Prior to the flyby, radar astronomer Lance Benner, principal investigator for the Goldstone radar observations of the asteroid said that detailed images of the 2004 BL86 will be revealed a day after the flyby. Scientists were anticipating for surprises because virtually nothing is known about the giant asteroid.
The new images showed the space rock, which made its closest approach to Earth at 11:19 a.m. EST on Jan. 26 at just a little over three times the distance from the Earth and the moon.
The 20 images used in a movie that was generated using data that were collected at Goldstone revealed that the space rock, which measured about 1,100 feet across has its own natural satellite. The small moon is estimated to measure about 230 feet across. The radar images have resolution of 13 feet per pixel.

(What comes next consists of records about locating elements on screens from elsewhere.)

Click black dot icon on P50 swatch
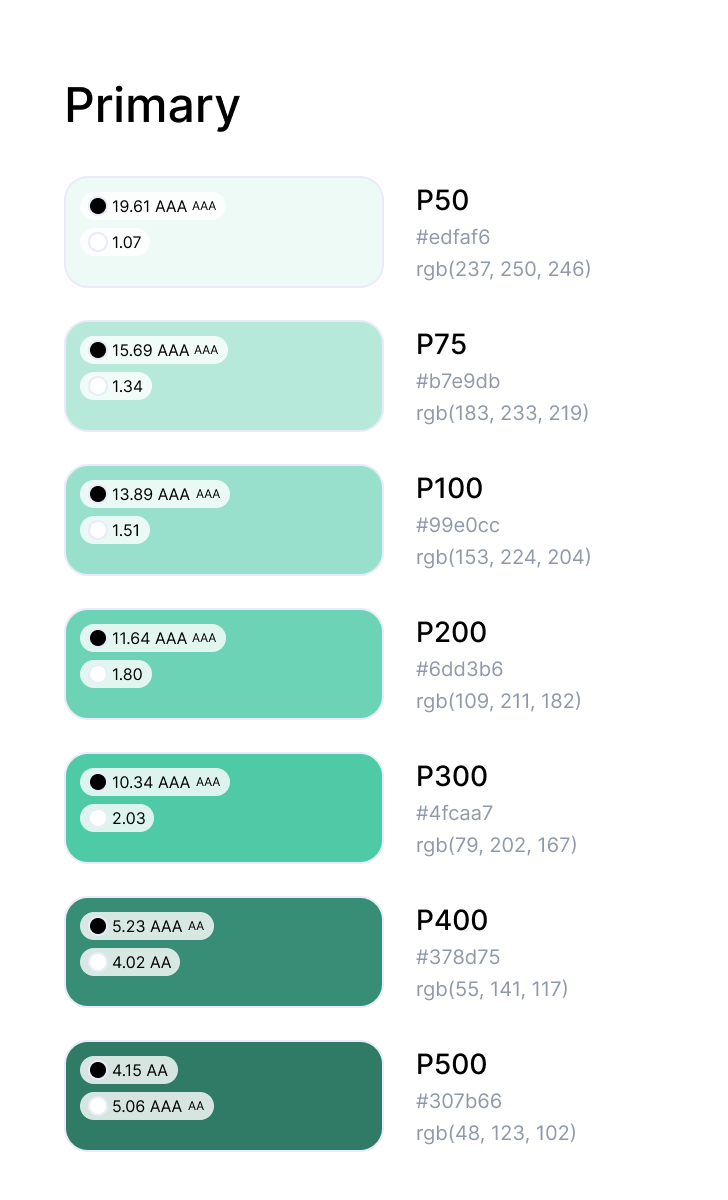 [x=98, y=206]
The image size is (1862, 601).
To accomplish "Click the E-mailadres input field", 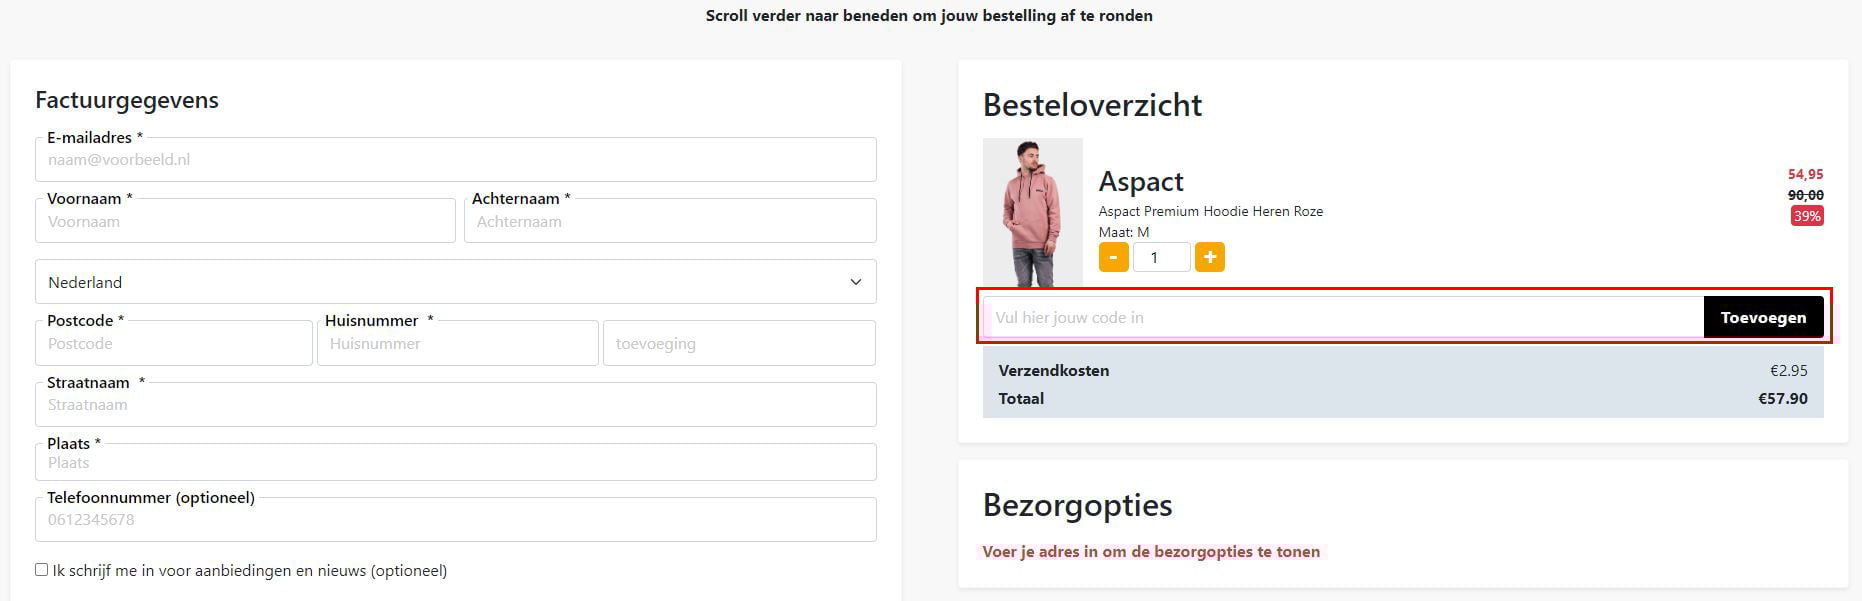I will (455, 159).
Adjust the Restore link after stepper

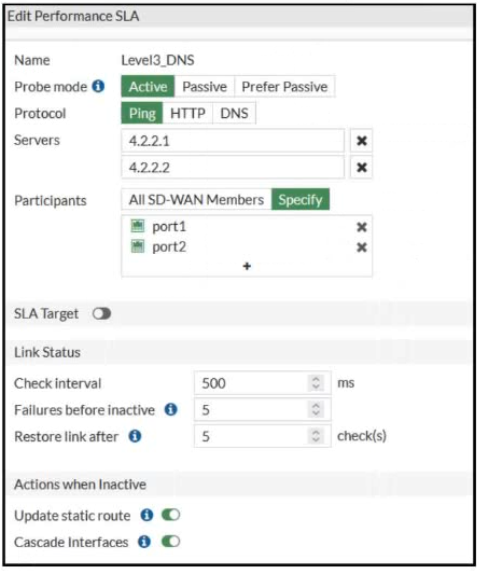pyautogui.click(x=316, y=436)
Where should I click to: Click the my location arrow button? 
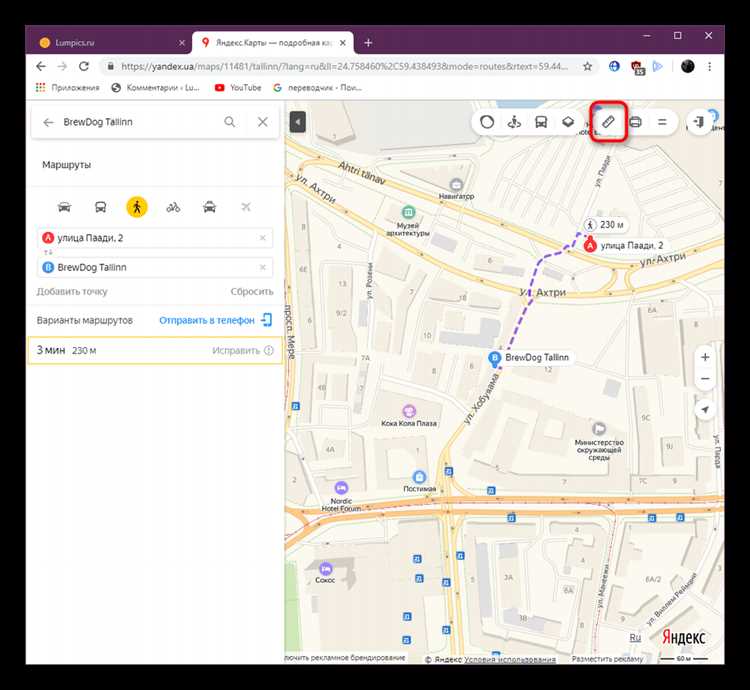(x=705, y=410)
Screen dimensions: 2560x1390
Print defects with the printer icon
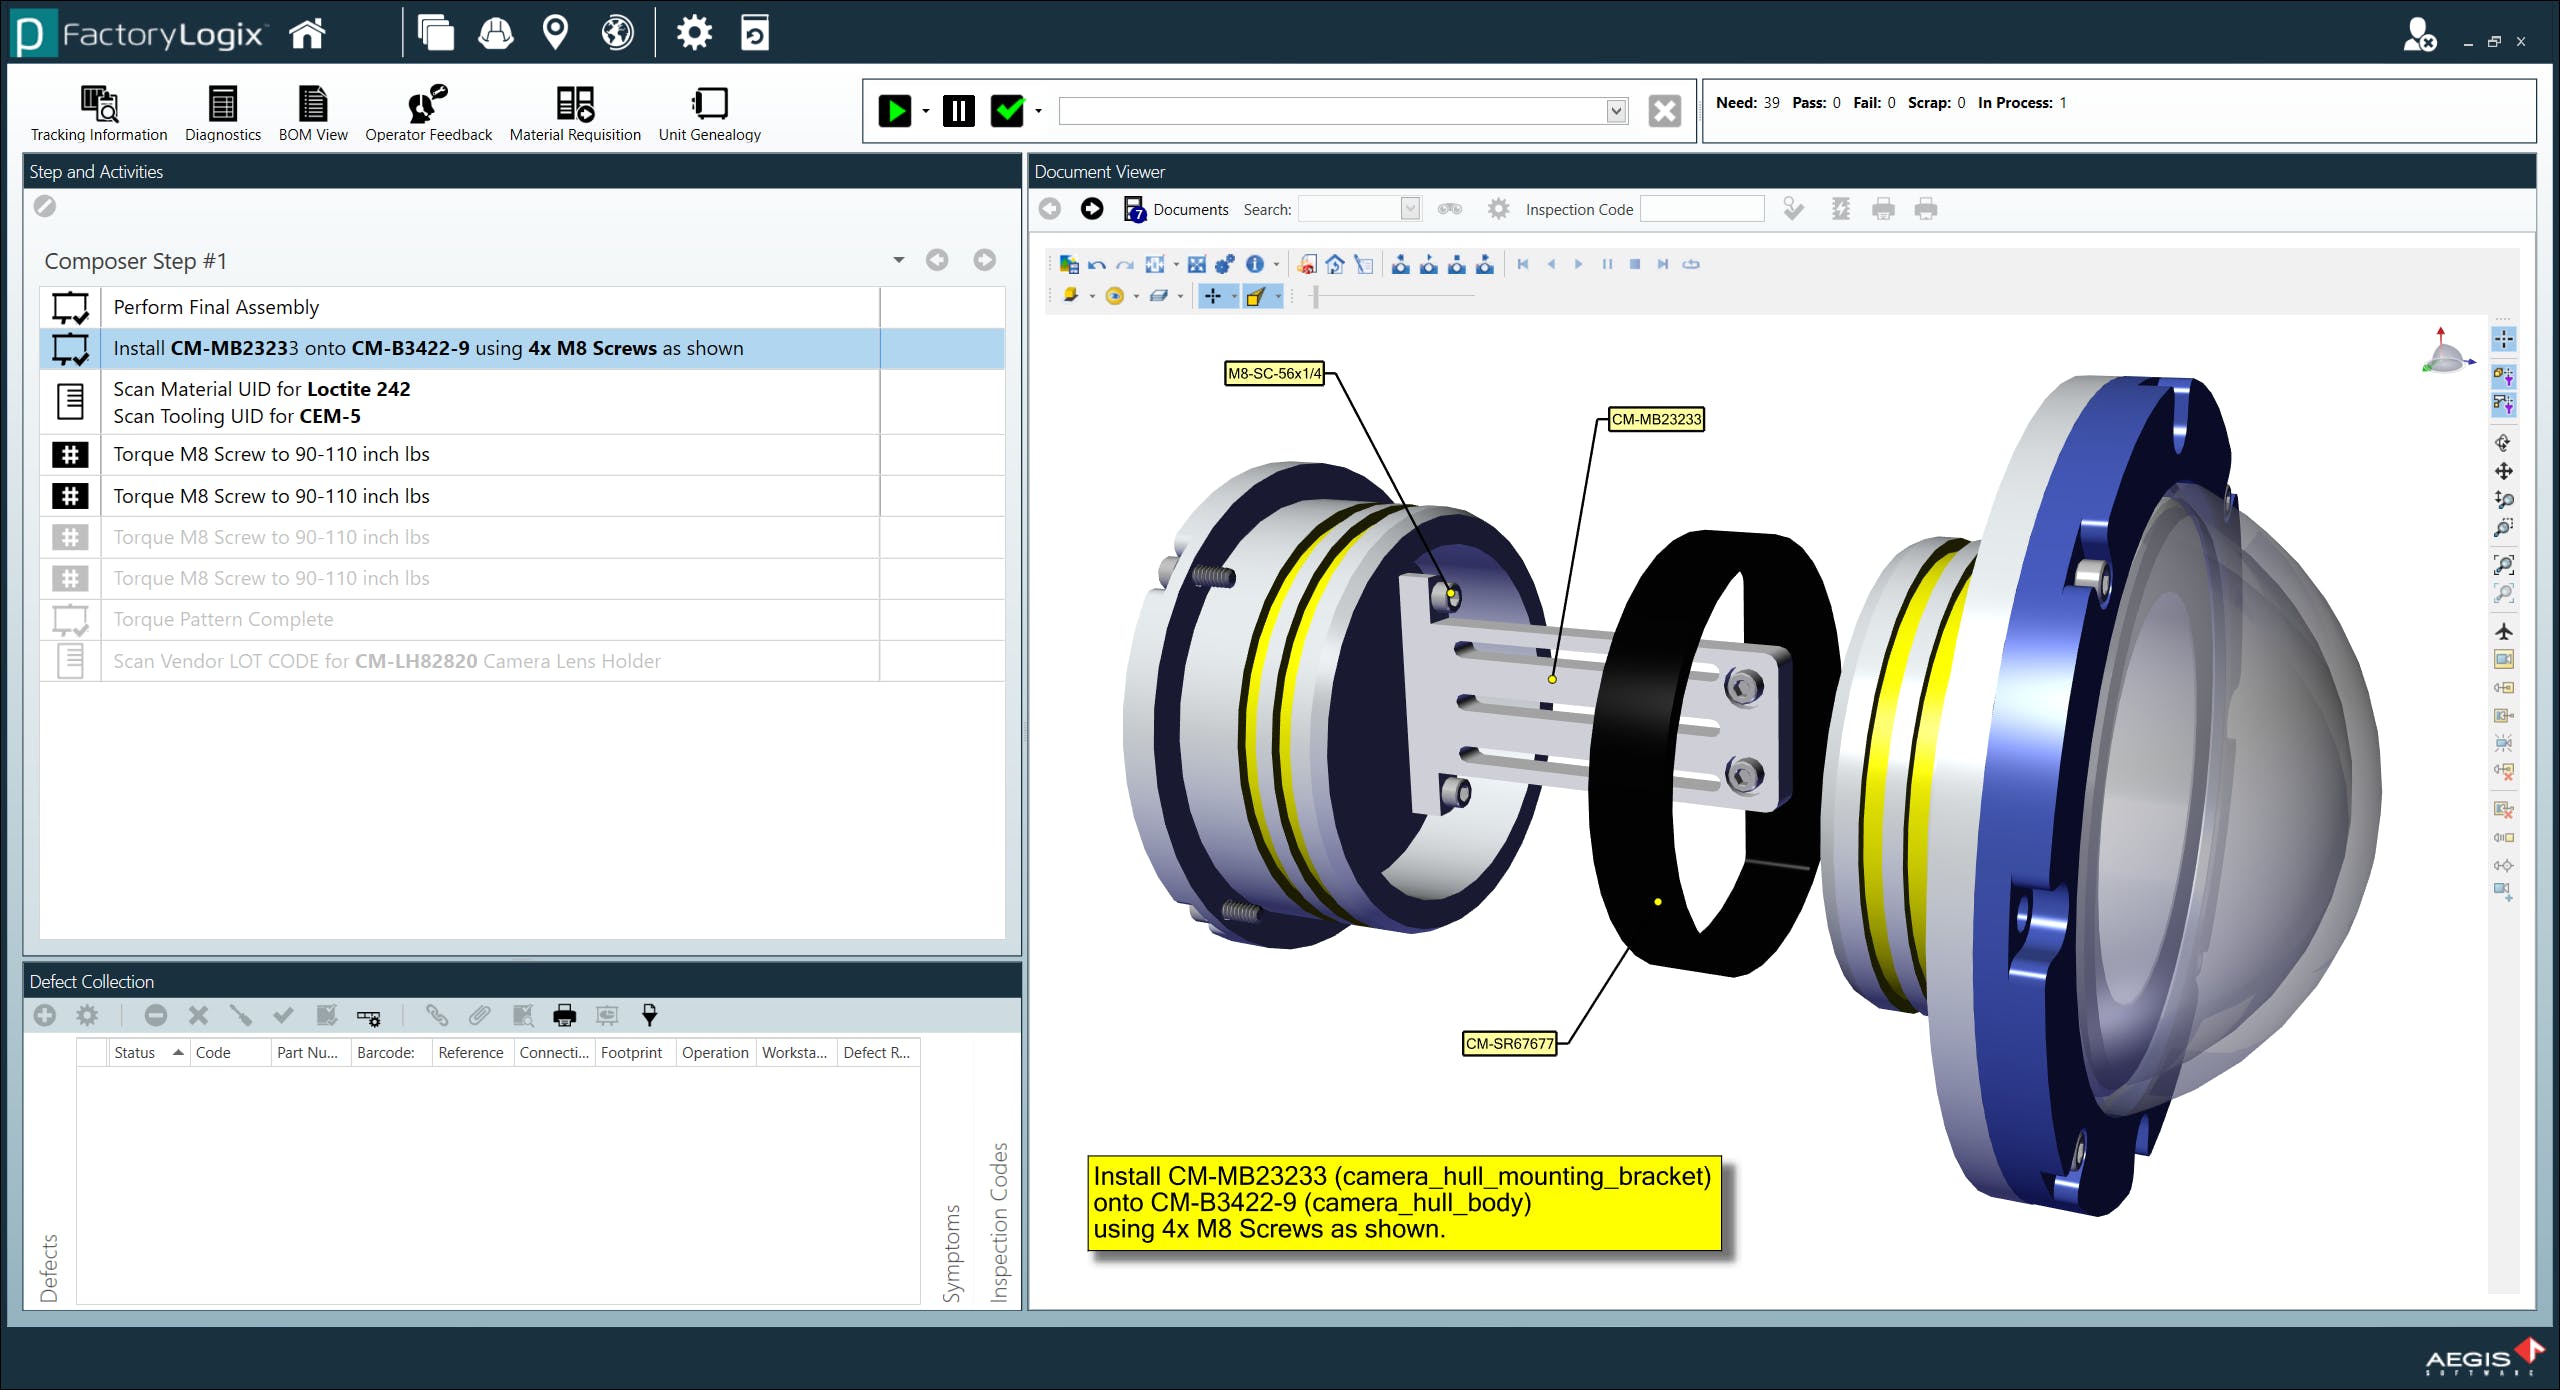[564, 1016]
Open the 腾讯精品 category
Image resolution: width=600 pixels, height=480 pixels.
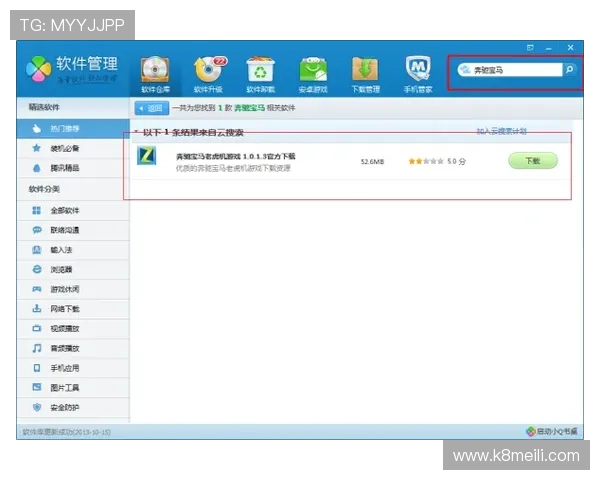coord(65,168)
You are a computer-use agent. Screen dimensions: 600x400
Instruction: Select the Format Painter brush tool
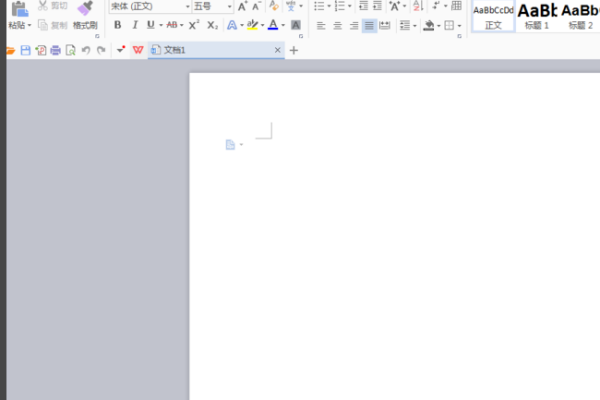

The new findings about the giant asteroid suggest that it is somehow unique because only about 16 percent of asteroids measuring at least 200 meters are binary, which means the primary asteroid comes with a smaller asteroid moon that orbits around it, or are triple systems, which are marked by two moons.
Radar is used for studying the size, shape, rotation state, surface features and roughness of an asteroid. It is also used to improve the calculations of asteroid orbits. Radar measurements of asteroid velocities and distances allow scientists to compute asteroid orbit much farther into the future compared when radar observations are not used, allowing them to better estimate potential dangers posed by these extraterrestrial objects.
The U.S. space agency tracks asteroids in a bid to protect the Earth from them. NASA is using survey and detection programs to discover near-Earth objects (NEOs), which have so far found over 98 percent of currently known NEOs.
Although asteroid can pose threats to our planet, Don Yeomans, from NASA's Near Earth Object Program Office said that the asteroid 2004 BL86, which was detected by the Lincoln Near-Earth Asteroid Research (LINEAR) survey in Mexico in Jan. 30, 2004, does not pose threat to our planet in the foreseeable future.